▶ [Activity]: Copy every record word for word. The images stay behind.

BEGIN Task inputs

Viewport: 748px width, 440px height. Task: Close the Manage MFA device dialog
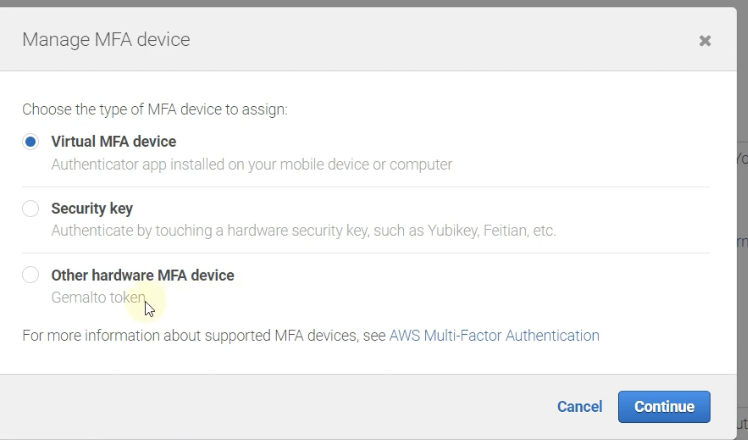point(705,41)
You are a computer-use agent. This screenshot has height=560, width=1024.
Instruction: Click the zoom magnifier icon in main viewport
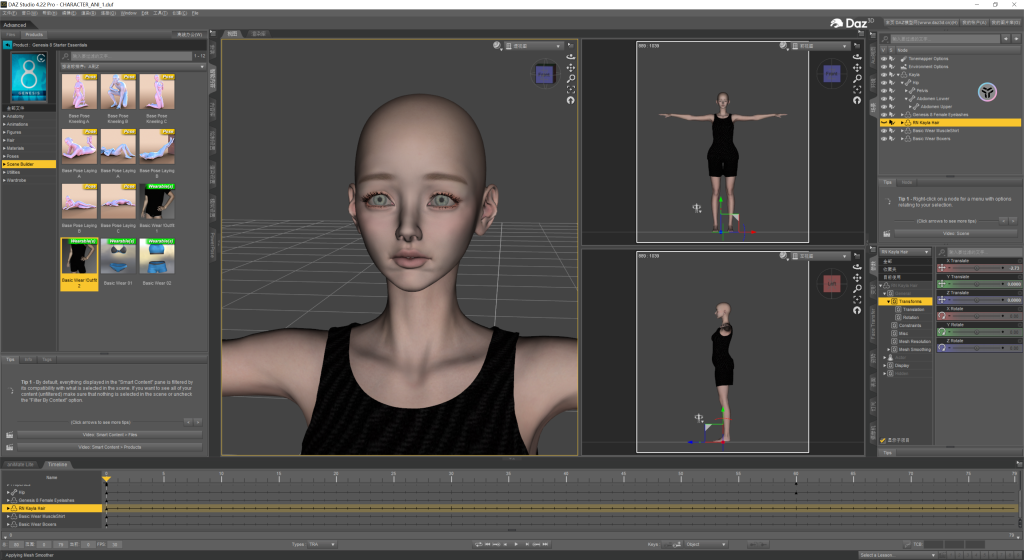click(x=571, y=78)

END Task inputs

▶ [Finished task]:
Viewport: 748px width, 440px height. Task: Close the Manage MFA device dialog
point(705,41)
You are a computer-use agent. This screenshot has height=560, width=1024.
Instruction: Click the zoom magnifier icon in main viewport
click(x=571, y=78)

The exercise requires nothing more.